# WHAT TO PRODUCE:
From the data that follows, set down exactly the lines from the one with "Select the Quantidade value field" through the one with "The image size", counting both. Pictures stay out.

# SOURCE INFORMATION:
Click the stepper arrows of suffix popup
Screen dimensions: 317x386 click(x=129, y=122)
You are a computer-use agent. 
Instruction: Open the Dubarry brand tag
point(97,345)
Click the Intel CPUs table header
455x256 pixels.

...

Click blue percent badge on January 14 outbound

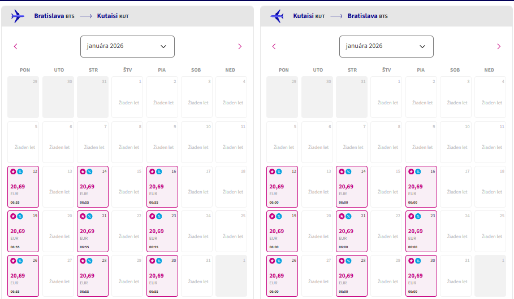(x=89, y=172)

---

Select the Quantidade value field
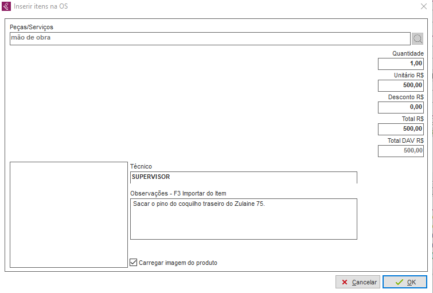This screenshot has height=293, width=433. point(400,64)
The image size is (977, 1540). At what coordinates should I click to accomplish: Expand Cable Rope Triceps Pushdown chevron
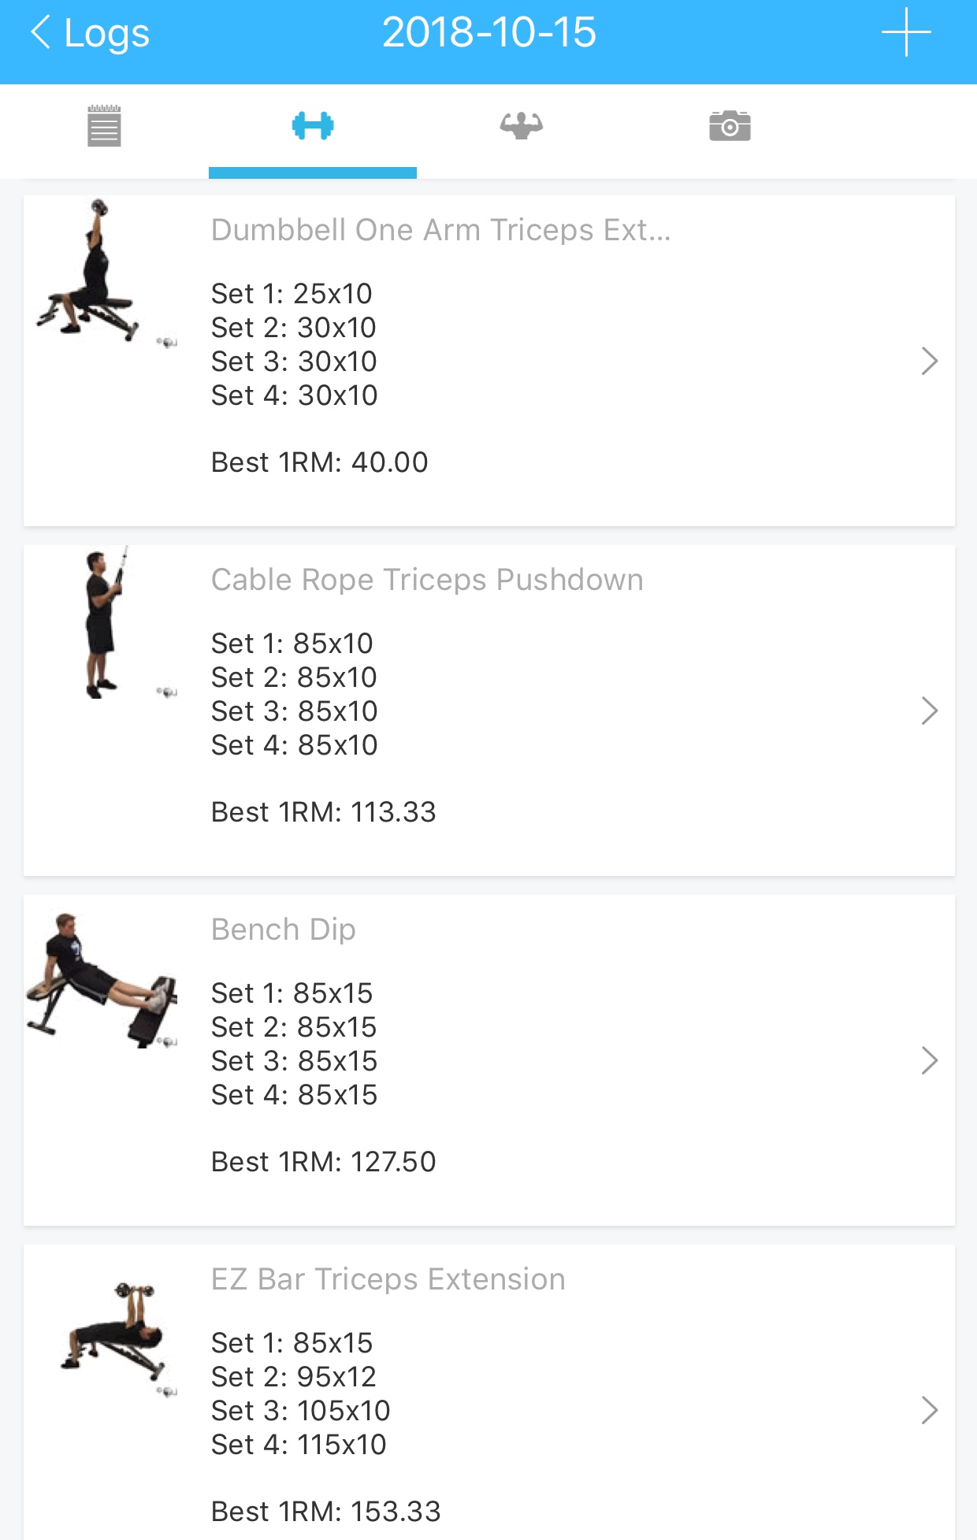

# EXERCISE ANSWER:
Select the Quantidade value field
This screenshot has height=293, width=433. point(400,64)
The image size is (977, 1540). At what coordinates should I click to accomplish: Expand Cable Rope Triceps Pushdown chevron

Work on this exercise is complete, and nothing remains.